### Texte cité
________________________
Bienvenue dans
l’envers du décor.

Vous avez traversé l’interface au design épuré de Spotify. Vous êtes maintenant dans la section qui tend à exposer des informations qui auraient pû vous échapper sur l’entreprise.

Le prix du succès

En 2023, le prix de l’abonnement pour une personne augmente pour la première fois (en France) depuis 2009 et passe ainsi de 9,99€ à 10,99€. Depuis ce chiffre monte inéxorablement, petit à petit. Après une stabilité de 13 mois, la société vient tout juste d’annoncer une hausse à partir de juillet 2025.

Un design optimisé

Reconnaître Spotify passe évidemment par le design. Qui aujourd’hui n’est pas capable de citer la couleur de la marque ? Qui n’a jamais vu son logo rond aux trois ondes ? Malgré une constance dans la gamme de couleur et l’iconographie musicale (les ondes), l’identité visuelle a tout de même beaucoup évolué. Et cela pour aller avec son temps, s’adapter aux tendances, signe d’une faim grandissante de nouveaux abonnés partout dans le monde. Ci-contre l’évolution du logo de l’entreprise avec les versions de 2008, 2013, 2015 et 2024.
________________________
### Données affichées
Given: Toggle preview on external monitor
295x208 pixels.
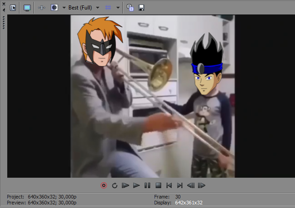Looking at the screenshot, I should coord(27,8).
________________________
### Liste des tâches
1 - D’après le texte sur Spotify, quel était le prix de l’abonnement pour une personne en France avant la hausse de 2023 ?
2 - Prolongez le texte sur Spotify à partir de l’endroit où il s’arrête.
Les données ne sont d’aucune utilité ici.

### Réponses par tâche
1 - Il était de 9,99 €.

2 -
Mais cette vision de la conception graphique à destination de l’utilisateur pose des questions. Le design sur écran, soit le plus répandu aujourd’hui, est-il condamné à s’aseptiser, devenir un ensemble de formes de couleurs pastels et une typographie rappelant les débats sur le style suisse ? Ce style est-il le plus pertinent pour accompagner la musique ? En tout cas, cet univers graphique semble être celui qui permet de vendre à l’heure actuelle, et il n’est pas nécessaire de rappeler qu’il s’agit du but recherché ici.

Impossible de ne pas parler du phénomène Wrapped. Il s’agit du récapitulatif en diapositives proposé à chaque fin d’année par Spotify pour tous ses utilisateurs. Il permet aux auditeurs de revoir leurs statistiques et les artistes qu’ils ont favorisé sur les onze derniers mois, le tout dans un déluge de formes et de couleurs. Il faut admettre que le résultat est visuellement réussi. Il l’est sûrement aussi économiquement puisque ce rendez-vous annuel donne un argument de plus en faveur de la plateforme pour attirer des clients. Les autres services de streaming se sont progressivement mis à l’exercice de la même manière.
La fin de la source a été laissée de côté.